> **Task goal**
Copy each line of the following material that has the string "Given".

> **Entries provided**
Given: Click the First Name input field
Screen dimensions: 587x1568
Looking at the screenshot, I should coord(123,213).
---
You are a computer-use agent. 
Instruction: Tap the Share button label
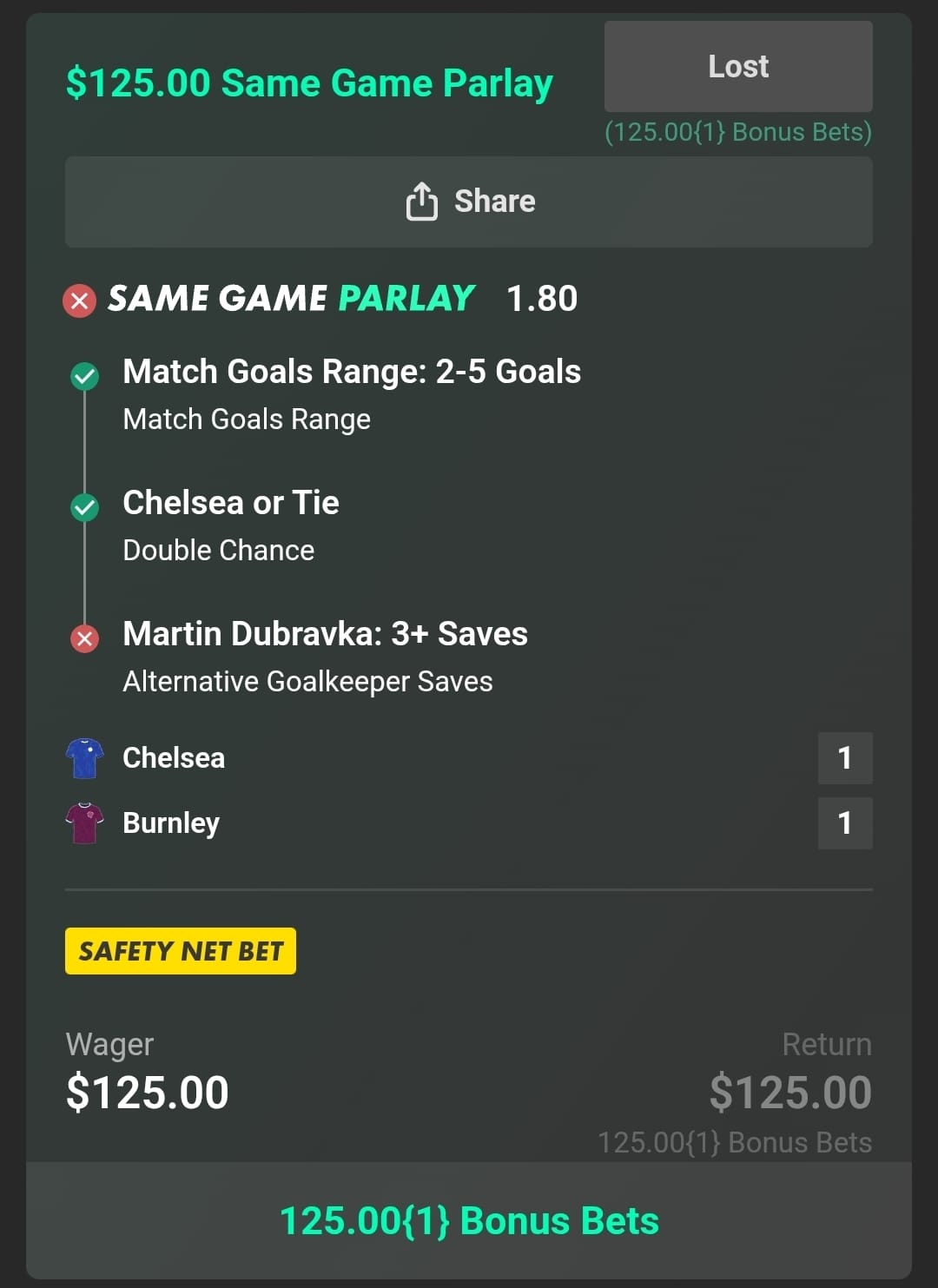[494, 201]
---
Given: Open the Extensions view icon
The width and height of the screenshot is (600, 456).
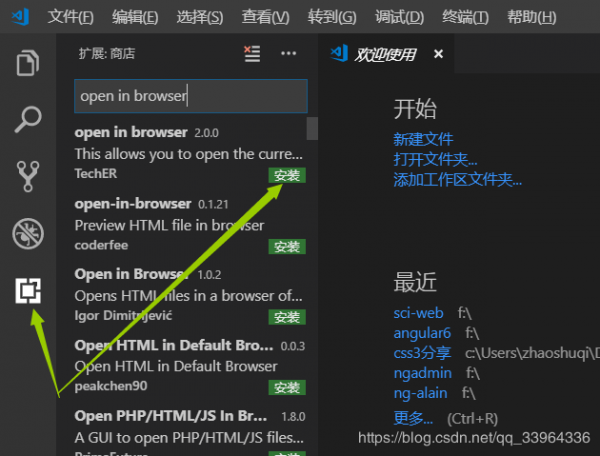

> **Reply**
Given: Click the First Name input field
Given: Open the Extensions view icon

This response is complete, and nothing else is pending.